* BEGIN Information given *
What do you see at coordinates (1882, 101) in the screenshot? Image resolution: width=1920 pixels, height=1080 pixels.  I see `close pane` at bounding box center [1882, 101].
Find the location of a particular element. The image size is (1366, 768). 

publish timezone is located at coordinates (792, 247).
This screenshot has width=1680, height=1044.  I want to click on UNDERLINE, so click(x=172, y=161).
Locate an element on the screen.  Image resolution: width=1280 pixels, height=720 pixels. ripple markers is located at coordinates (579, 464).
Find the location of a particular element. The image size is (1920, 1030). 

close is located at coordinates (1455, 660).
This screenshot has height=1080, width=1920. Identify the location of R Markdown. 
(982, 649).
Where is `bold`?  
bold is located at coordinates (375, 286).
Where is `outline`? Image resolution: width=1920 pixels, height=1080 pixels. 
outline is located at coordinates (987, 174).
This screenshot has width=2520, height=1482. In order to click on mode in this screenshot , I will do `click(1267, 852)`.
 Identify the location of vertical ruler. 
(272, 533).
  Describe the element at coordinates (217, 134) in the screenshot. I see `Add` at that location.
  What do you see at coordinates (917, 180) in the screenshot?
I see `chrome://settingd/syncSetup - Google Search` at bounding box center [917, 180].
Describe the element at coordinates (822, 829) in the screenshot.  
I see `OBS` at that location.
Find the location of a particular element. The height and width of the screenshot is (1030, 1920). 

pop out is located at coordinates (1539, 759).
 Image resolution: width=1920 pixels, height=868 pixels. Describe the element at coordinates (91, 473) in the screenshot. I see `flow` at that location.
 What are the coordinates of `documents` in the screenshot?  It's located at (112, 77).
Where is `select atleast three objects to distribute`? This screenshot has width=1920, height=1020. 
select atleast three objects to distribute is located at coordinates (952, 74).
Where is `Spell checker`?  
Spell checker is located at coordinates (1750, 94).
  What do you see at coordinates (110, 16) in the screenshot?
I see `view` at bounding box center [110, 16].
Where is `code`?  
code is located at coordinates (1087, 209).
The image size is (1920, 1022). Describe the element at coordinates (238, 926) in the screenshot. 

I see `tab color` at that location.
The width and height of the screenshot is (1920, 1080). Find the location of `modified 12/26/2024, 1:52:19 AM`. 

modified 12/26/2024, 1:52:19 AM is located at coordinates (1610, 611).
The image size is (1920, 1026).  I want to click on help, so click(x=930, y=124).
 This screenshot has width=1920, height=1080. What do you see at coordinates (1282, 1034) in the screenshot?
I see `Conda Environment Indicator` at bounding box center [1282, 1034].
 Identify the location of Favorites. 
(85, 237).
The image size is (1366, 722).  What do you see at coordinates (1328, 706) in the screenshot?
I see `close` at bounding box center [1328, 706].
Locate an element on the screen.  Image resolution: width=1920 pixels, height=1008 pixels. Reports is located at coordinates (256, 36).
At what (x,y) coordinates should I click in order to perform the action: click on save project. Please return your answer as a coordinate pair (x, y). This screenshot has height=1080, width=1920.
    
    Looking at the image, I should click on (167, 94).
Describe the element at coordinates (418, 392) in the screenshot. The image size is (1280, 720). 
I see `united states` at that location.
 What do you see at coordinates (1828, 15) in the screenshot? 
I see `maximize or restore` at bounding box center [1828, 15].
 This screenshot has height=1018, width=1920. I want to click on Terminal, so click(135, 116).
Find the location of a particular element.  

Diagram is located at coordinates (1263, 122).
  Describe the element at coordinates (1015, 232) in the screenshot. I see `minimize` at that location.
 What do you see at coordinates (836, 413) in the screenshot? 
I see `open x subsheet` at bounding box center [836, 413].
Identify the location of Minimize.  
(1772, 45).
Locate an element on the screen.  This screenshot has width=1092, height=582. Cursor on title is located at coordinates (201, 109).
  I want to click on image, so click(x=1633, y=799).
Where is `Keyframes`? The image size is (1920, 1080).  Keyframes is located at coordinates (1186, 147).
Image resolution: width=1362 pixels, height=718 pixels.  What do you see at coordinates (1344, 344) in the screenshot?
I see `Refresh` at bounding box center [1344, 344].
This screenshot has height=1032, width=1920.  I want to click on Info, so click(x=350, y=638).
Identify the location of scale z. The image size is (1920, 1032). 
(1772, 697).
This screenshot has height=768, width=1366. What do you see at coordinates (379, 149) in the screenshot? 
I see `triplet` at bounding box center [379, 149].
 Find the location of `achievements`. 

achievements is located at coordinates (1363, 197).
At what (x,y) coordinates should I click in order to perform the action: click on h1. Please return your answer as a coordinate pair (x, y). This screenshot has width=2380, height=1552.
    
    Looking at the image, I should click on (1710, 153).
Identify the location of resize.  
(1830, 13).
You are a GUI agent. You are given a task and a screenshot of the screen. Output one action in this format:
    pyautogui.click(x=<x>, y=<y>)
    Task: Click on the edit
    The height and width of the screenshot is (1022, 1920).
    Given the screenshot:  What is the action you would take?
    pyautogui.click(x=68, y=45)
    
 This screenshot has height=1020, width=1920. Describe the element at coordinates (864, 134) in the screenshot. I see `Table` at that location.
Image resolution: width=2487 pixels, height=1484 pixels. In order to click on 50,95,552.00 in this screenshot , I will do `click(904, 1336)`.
* END Information given *
Exercise task:
Turn the lines in the rows above into a Markdown table, from the line with "The width and" up to and including the line with "coordinates (256, 36).". Use the columns Number and Line, number each line, and leave out blank lines.

Completed task:
| Number | Line |
|---|---|
| 1 | The width and height of the screenshot is (1920, 1080). Find the location of `modified 12/26/2024, 1:52:19 AM`.  |
| 2 | modified 12/26/2024, 1:52:19 AM is located at coordinates (1610, 611). |
| 3 | The image size is (1920, 1026).  I want to click on help, so click(x=930, y=124). |
| 4 |  This screenshot has width=1920, height=1080. What do you see at coordinates (1282, 1034) in the screenshot? |
| 5 | I see `Conda Environment Indicator` at bounding box center [1282, 1034]. |
| 6 |  Identify the location of Favorites.  |
| 7 | (85, 237). |
| 8 | The image size is (1366, 722).  What do you see at coordinates (1328, 706) in the screenshot? |
| 9 | I see `close` at bounding box center [1328, 706]. |
| 10 | Locate an element on the screen.  Image resolution: width=1920 pixels, height=1008 pixels. Reports is located at coordinates (256, 36). |